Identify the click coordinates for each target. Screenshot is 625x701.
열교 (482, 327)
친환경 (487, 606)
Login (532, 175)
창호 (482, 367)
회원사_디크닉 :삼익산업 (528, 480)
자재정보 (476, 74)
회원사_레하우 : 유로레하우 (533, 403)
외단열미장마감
■ ■ ■ ■ ■
- **What you will do**:
Convert every line of the rows above into a JSON list of strings, with one string per line and blank lines omitted.

- **Exercise answer**:
[
  "Identify the click coordinates for each target. Screenshot is 625x701.",
  "열교 (482, 327)",
  "친환경 (487, 606)",
  "Login (532, 175)",
  "창호 (482, 367)",
  "회원사_디크닉 :삼익산업 (528, 480)",
  "자재정보 (476, 74)",
  "회원사_레하우 : 유로레하우 (533, 403)",
  "외단열미장마감"
]